# [EXTRAIT FOURNI]
Il n’y a qu’à suivre le guide. Ou plutôt, le fléchage. Des derniers étages jusqu’au rez-de-chaussée, la direction qui mène au "bar" est inscrite sur les murs au marqueur rouge. Un comptoir fait maison et installé à la caisse centrale de l’ancien hôpital de Pontivy, fermé depuis cinq ans et situé à un jet de pierre des parkings de Pontivy Communauté. Un établissement devenu un lieu de fête clandestine pour quelques squatteurs en quête de sensations.
Patrick y tient son bar
Mais comment peuvent-ils y pénétrer ? Par la porte, tout simplement. Ouverte aux quatre vents, l’aile Est du bâtiment dispose d’une barricade éventrée depuis belle lurette. Une liberté de passage qui permet à quiconque de vandaliser cette institution qui fit la fierté des Pontivyens. Autrefois propret, l’établissement est désormais souillé. Dégradé. Déshonoré, même. Sur les murs, une flopée de dessins au caractère salace chemine dans tout le bâtiment. Jusque même dans le bloc opératoire et les services de neurologie et de néphrologie, rebaptisés "neurologie des cons" et "néphrologie du zizi".

# [VOTRE TÂCHE]
Relevez mot pour mot, dans l'extrait sur l'ancien hôpital de Pontivy, le passage qui débute par « Il n’y a qu’à » et se poursuit jusqu'à « quête de sensations. ». Les items n'ont aucun lien avec l'extrait.

# [EXTRAITS DE DONNÉES]
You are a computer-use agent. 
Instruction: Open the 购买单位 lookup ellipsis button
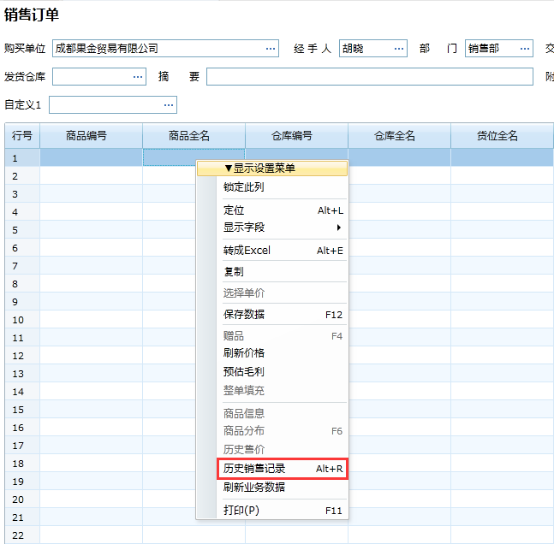point(270,48)
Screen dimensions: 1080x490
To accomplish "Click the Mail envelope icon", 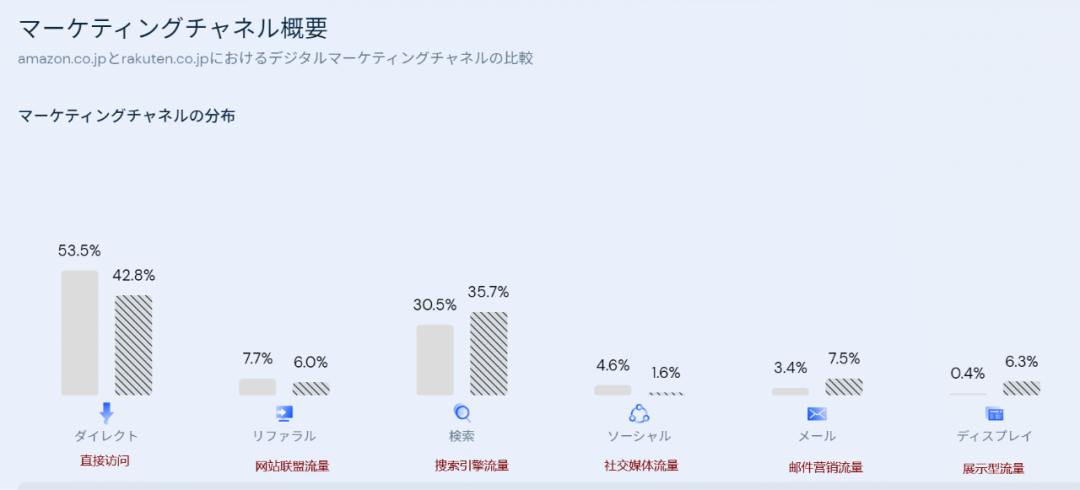I will pos(817,414).
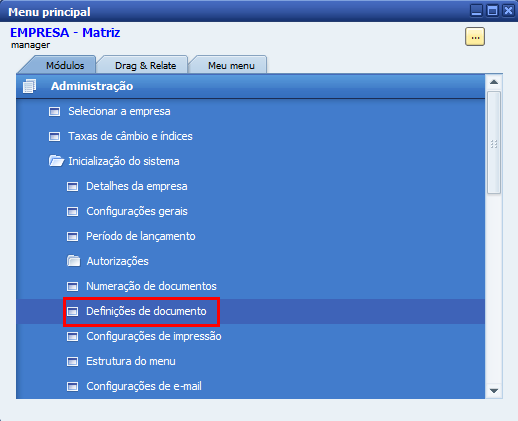Click the icon next to Configurações gerais

(x=72, y=211)
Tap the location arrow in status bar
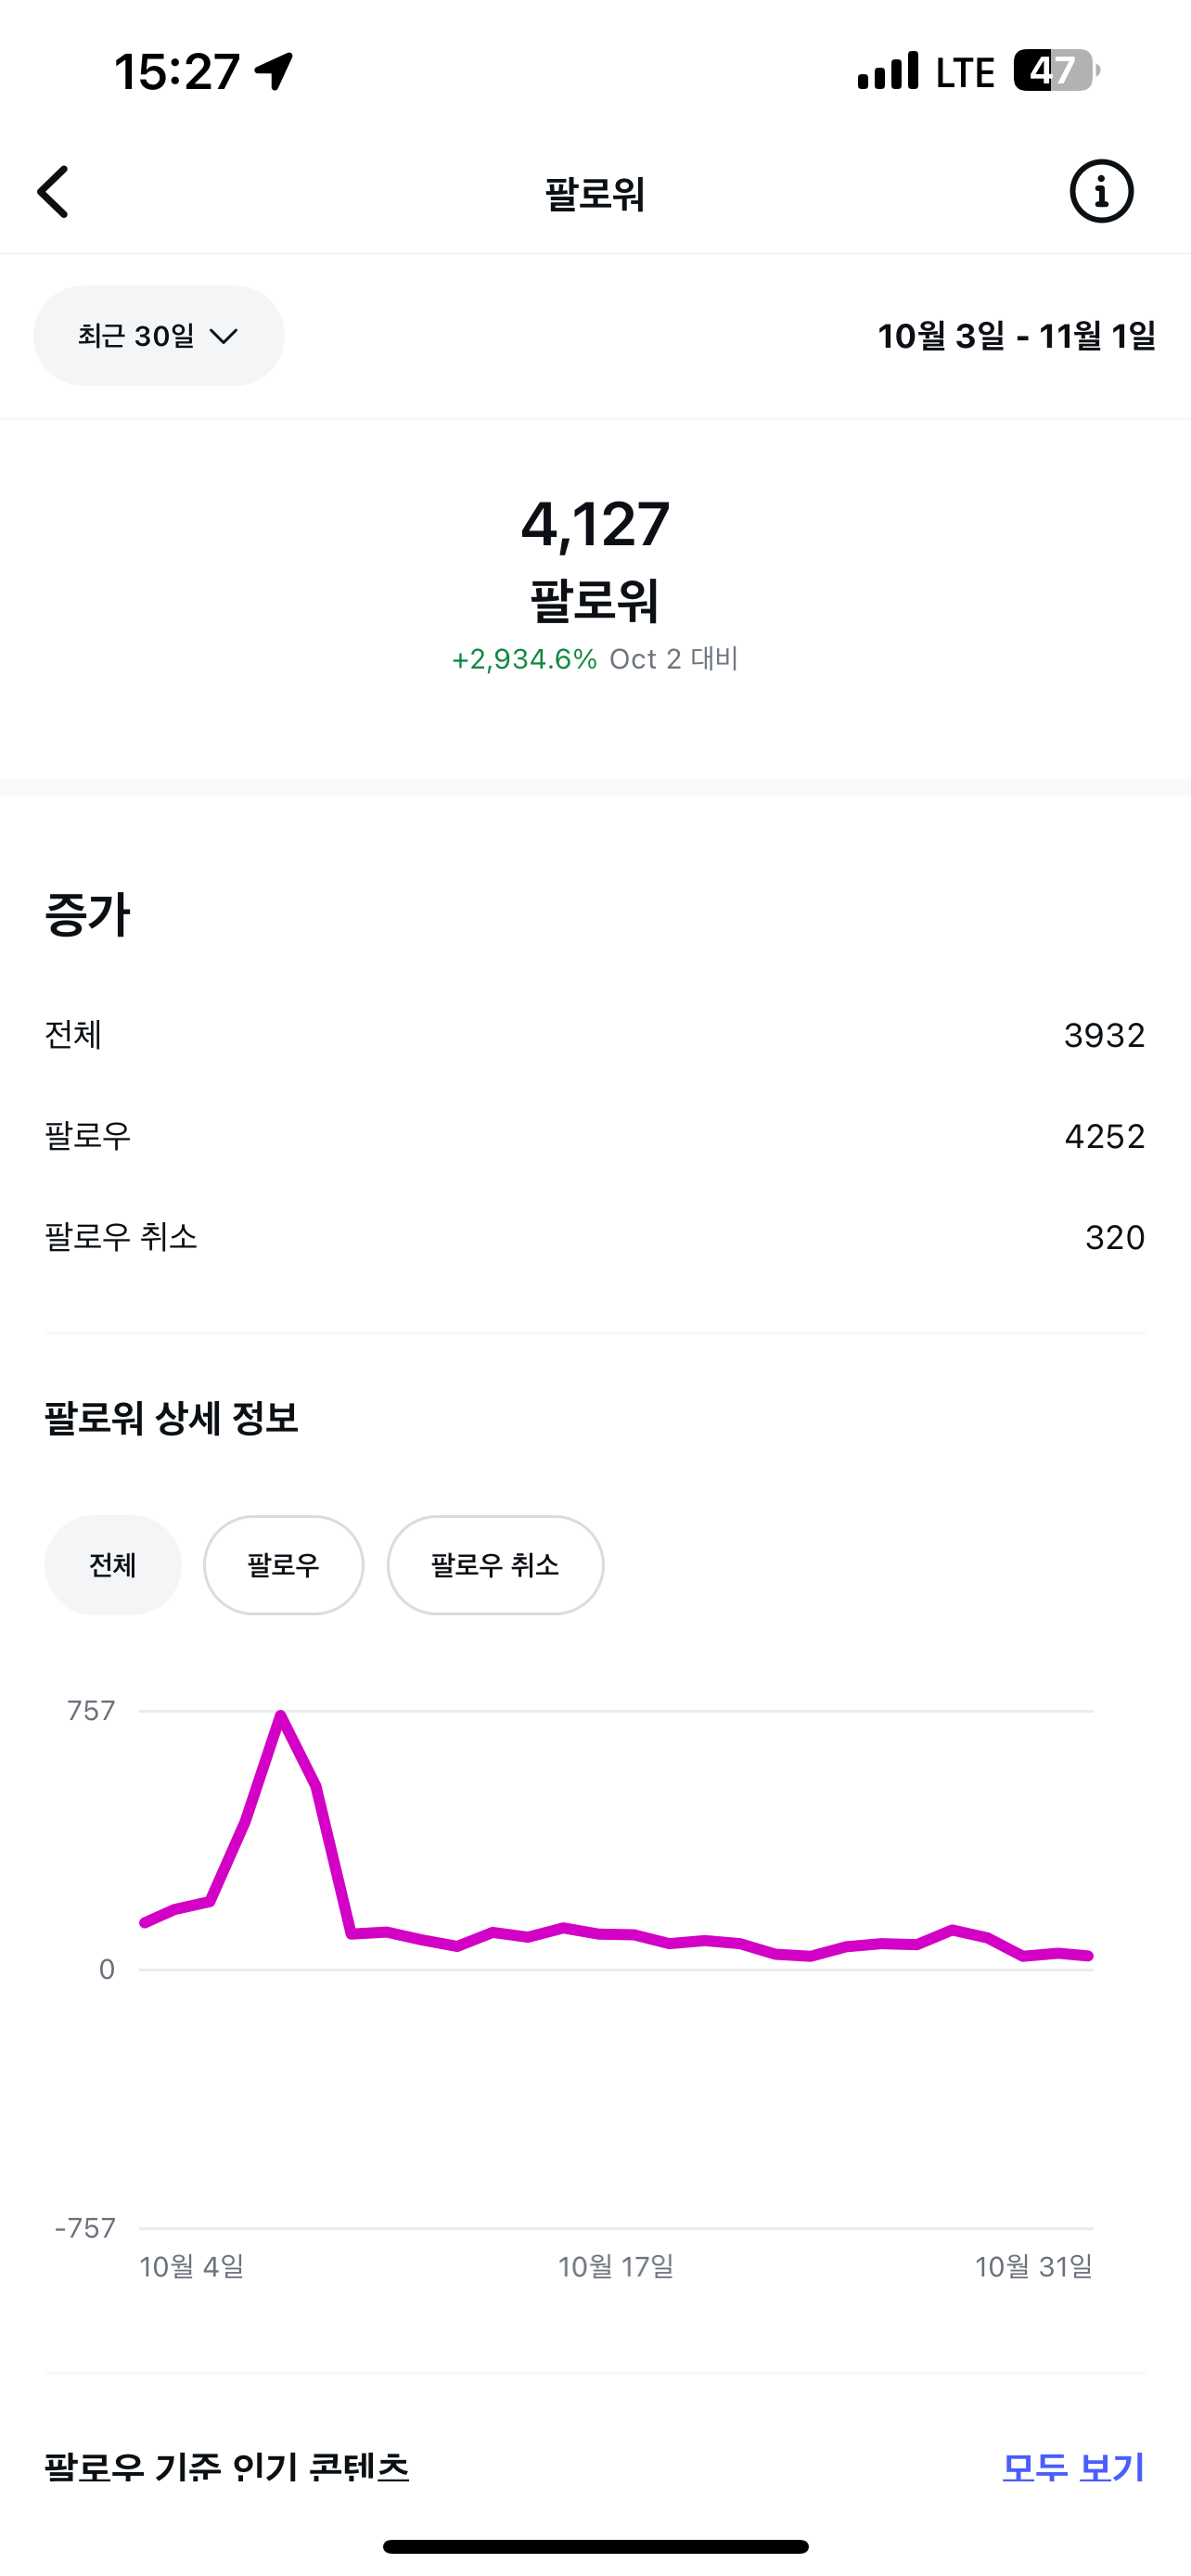 coord(274,71)
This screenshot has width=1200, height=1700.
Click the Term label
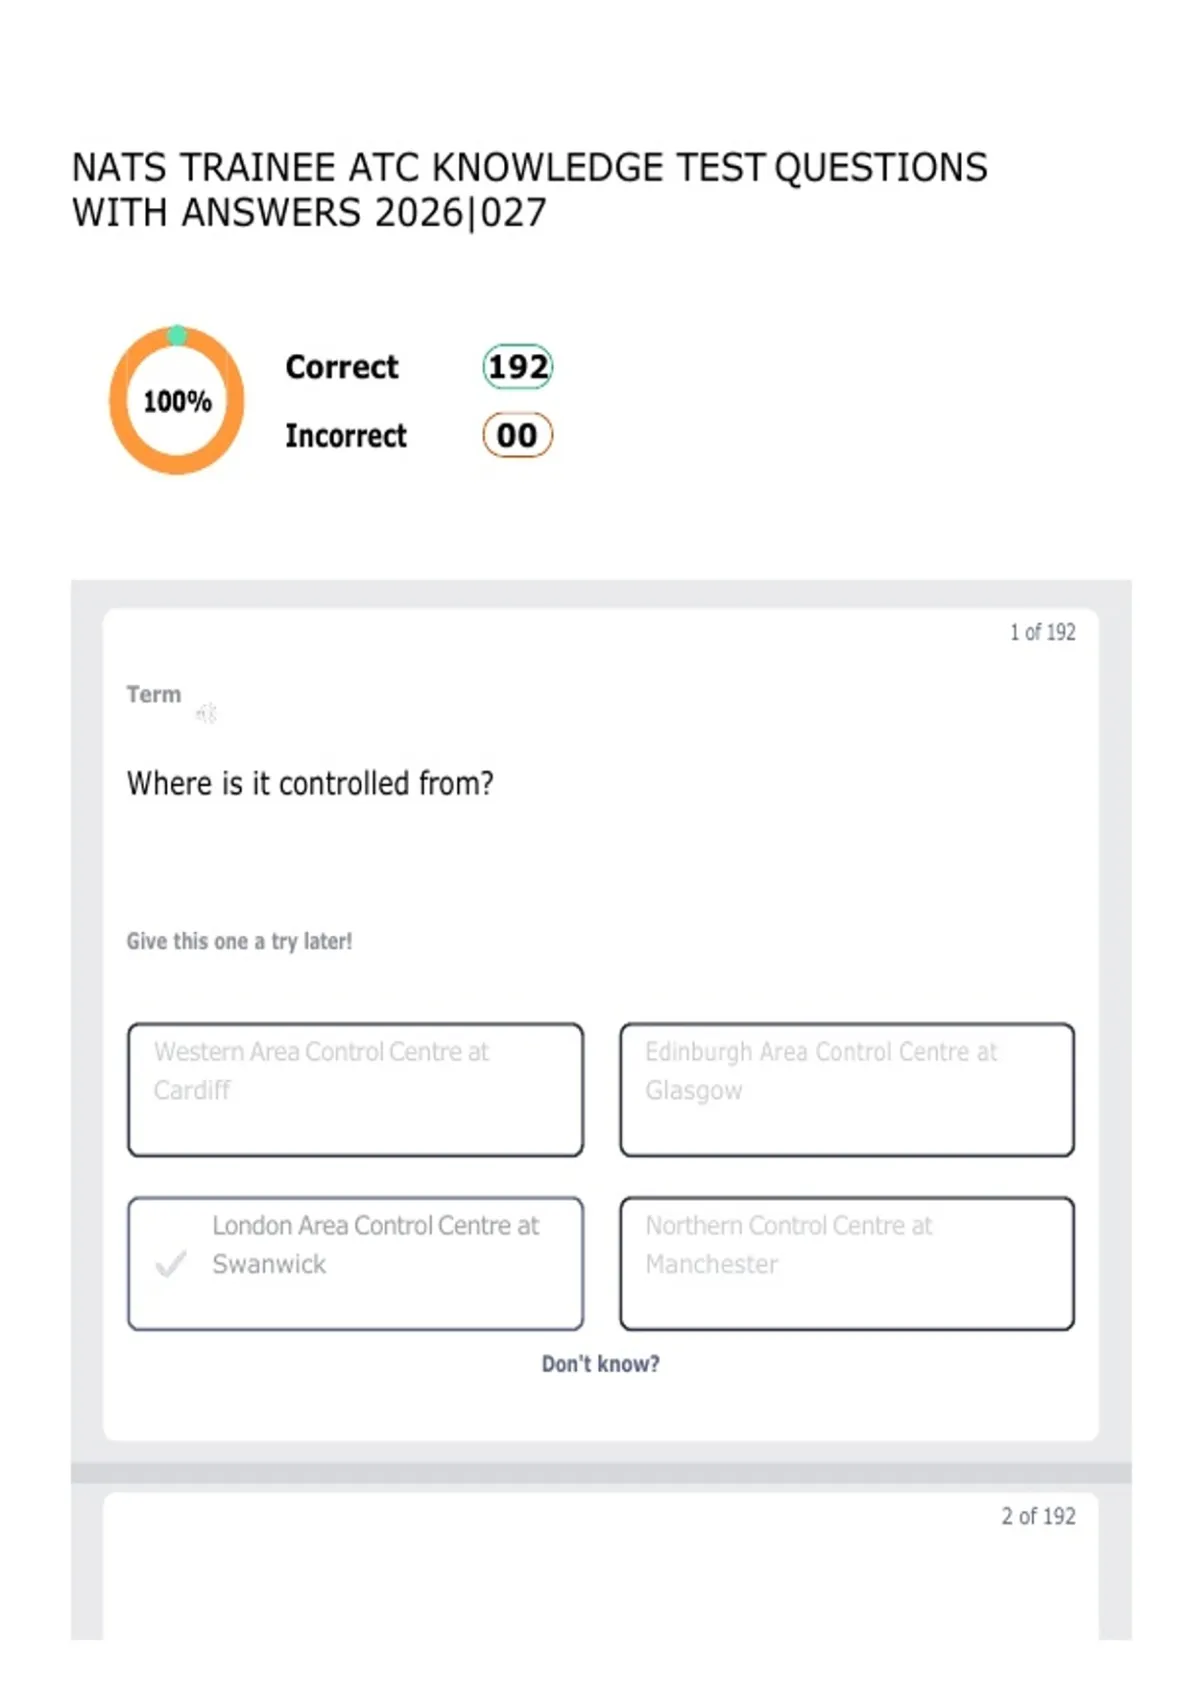pos(154,694)
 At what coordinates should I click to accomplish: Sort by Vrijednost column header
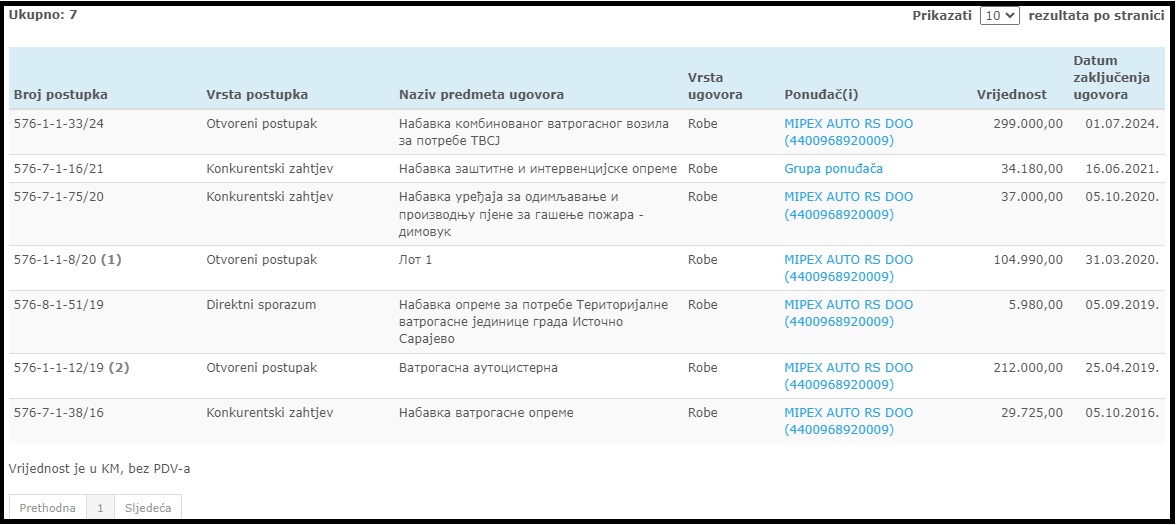[1012, 94]
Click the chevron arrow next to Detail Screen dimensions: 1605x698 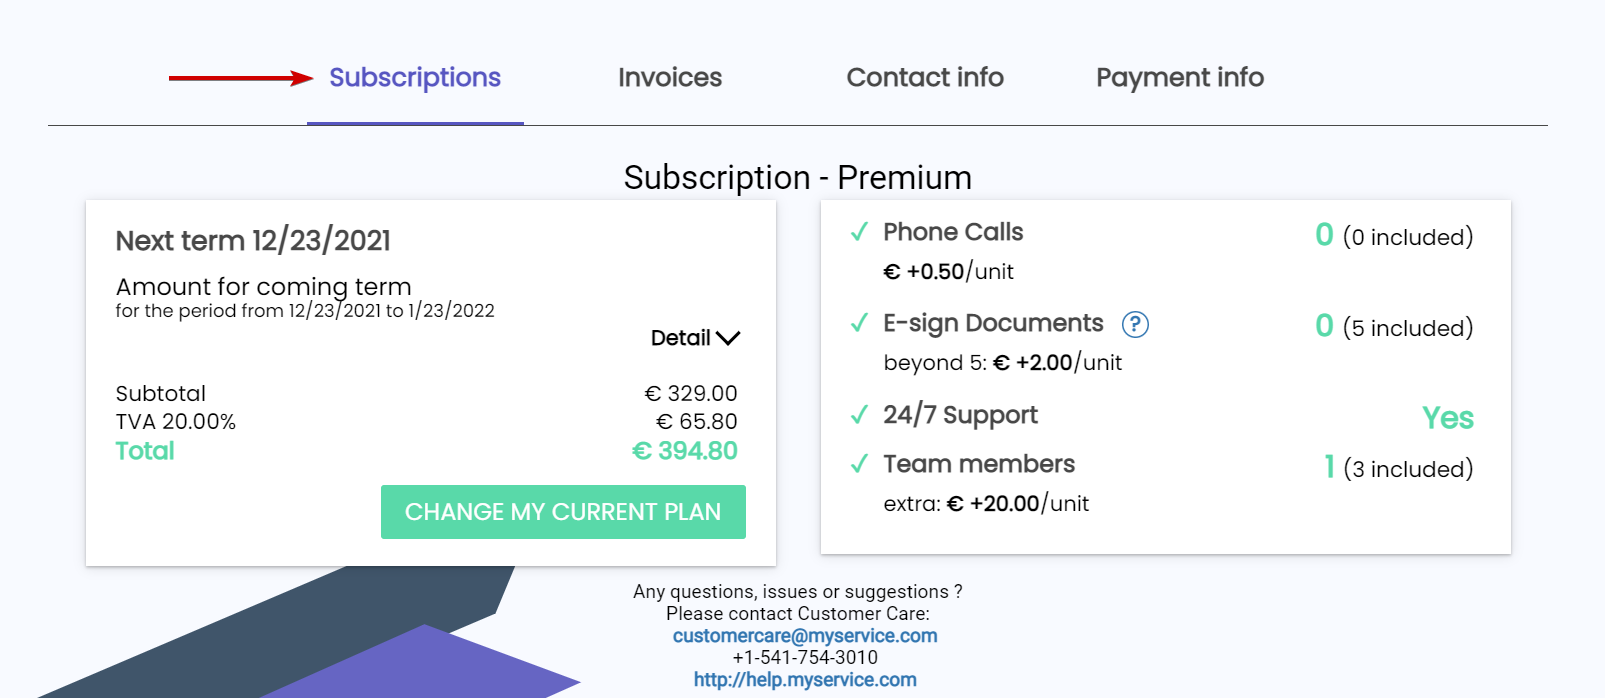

# [TÂCHE RÉALISÉE]
Il n’y a qu’à suivre le guide. Ou plutôt, le fléchage. Des derniers étages jusqu’au rez-de-chaussée, la direction qui mène au "bar" est inscrite sur les murs au marqueur rouge. Un comptoir fait maison et installé à la caisse centrale de l’ancien hôpital de Pontivy, fermé depuis cinq ans et situé à un jet de pierre des parkings de Pontivy Communauté. Un établissement devenu un lieu de fête clandestine pour quelques squatteurs en quête de sensations.